We were THE farmers there and were given a table front and center.  At a gathering that attracted hundreds of people.  We recently were approved to accept Farmer’s Market Nutrition Program checks (FMNP) which proved to be very popular.  (We are considering doing a few markets next year for this reason.)

Our table overflowed onto the ground with baskets filled to the brim with collards, kale, turnips, carrots, scallions, tomatoes, garlic, and onions.  We sold almost everything we brought and donated all the proceeds to Heathy Hearts on the Hill.

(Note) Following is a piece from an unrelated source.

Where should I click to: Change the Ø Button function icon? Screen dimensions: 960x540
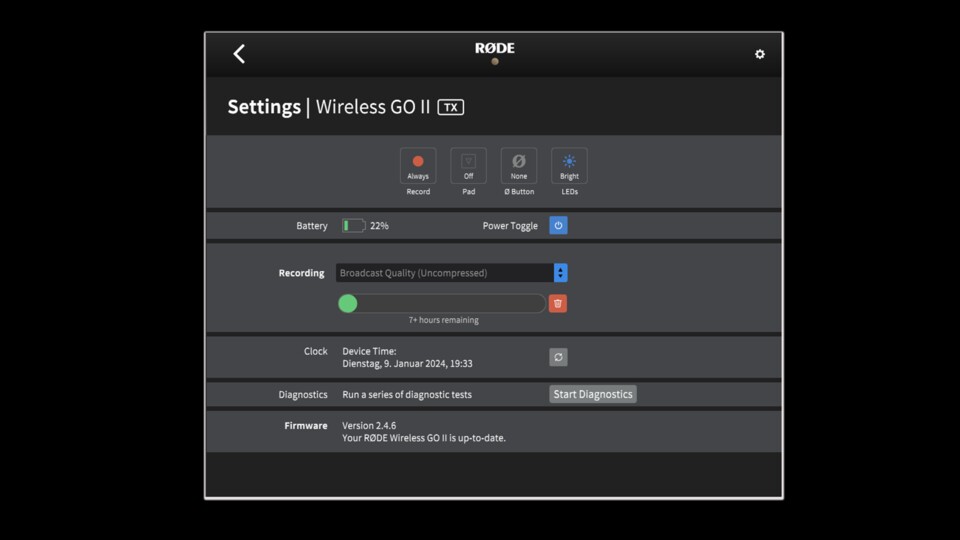(x=518, y=166)

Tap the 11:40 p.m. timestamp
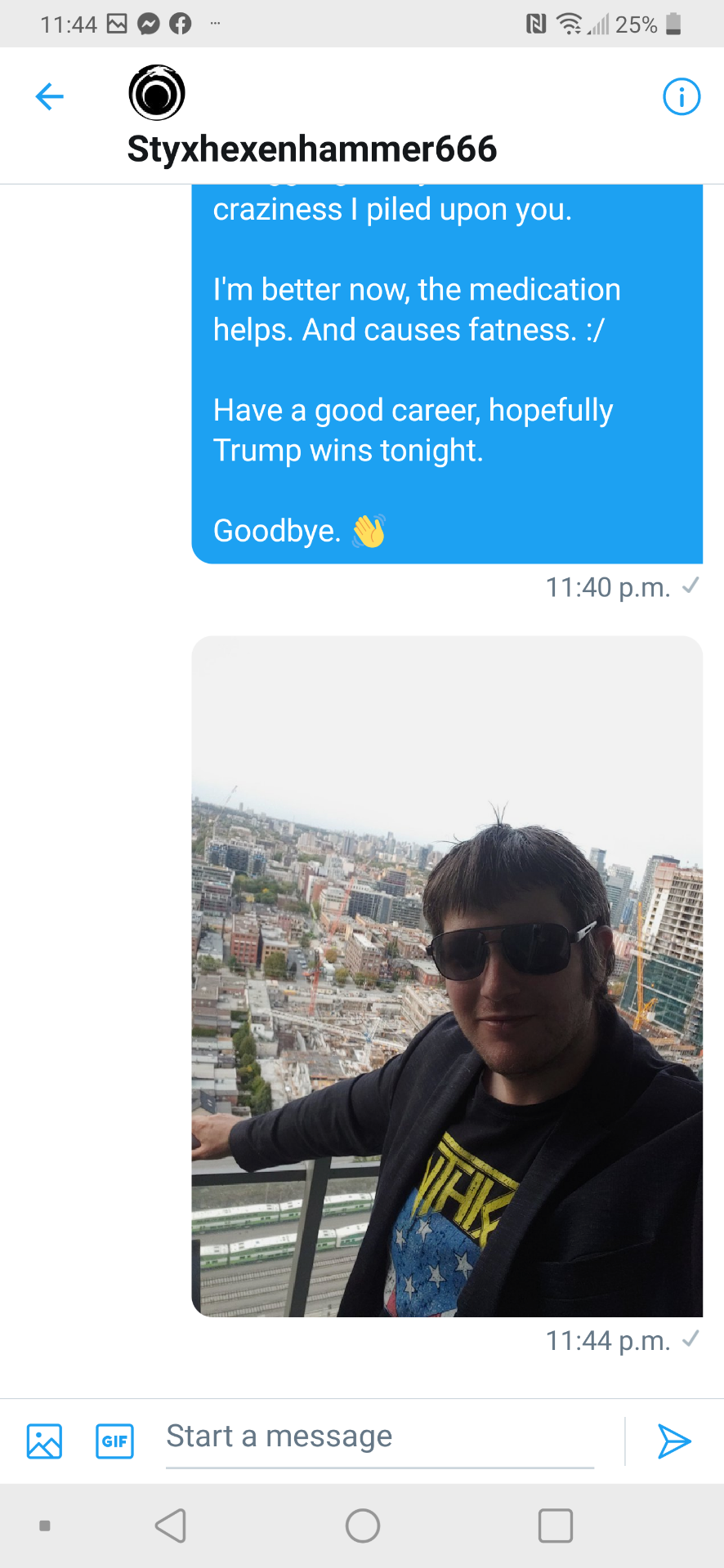[608, 587]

We brought some laying hens which attract quite the crowd and endless stories about people’s experience raising, and eating chickens, as well as old family stories about living rurally, or in another country.  Food is such a core cultural value across the world, it allows us to speak the same language.  We also brought (boiled) eggs for kids to weigh on our egg scale.  (We learned this lesson quickly at another festival that boiling the eggs makes the activity last the whole day.)

Our presence at the festival felt natural.  “This is where our farm is supposed to be,” we thought.  A thought further affirmed when Jonathon Jones, president of the Arbor Neighborhood Association asked us to come to a neighborhood meeting to talk about our farm, and his desire to organize a CSA drop-off location next year in the Arbor Hill Community.  An amazing day with amazing people and the spirit of change in the air.  Oh, and the rain for the day turned out to be beautiful blue sunny skies.  Proabably for the best considering we had no tent to shelter us.

But wait, there’s more…

This week was so full.  We nutured some sickness for a few days, but only a blip in this very productive week.  Here’s what we did:

  • spread 48 yards of compost onto a half acre of pasture and sheet mulched one quarter of it.
  • doubled our strawberry and asparagus plantings and thinned 40 feet of the exisiting strawberry beds
  • moved the chicken brooder into the woods after removing 15 feet of one of our very big stone walls
  • took down cucumber trellies
  • moved the chickens into the new planting areas
  • finalized an edible fruit and nut perennial design
  • I even got up on the roof of the house and finally caulked our leaky chimney.
  • and of course, what its all about, we harvested food all for you.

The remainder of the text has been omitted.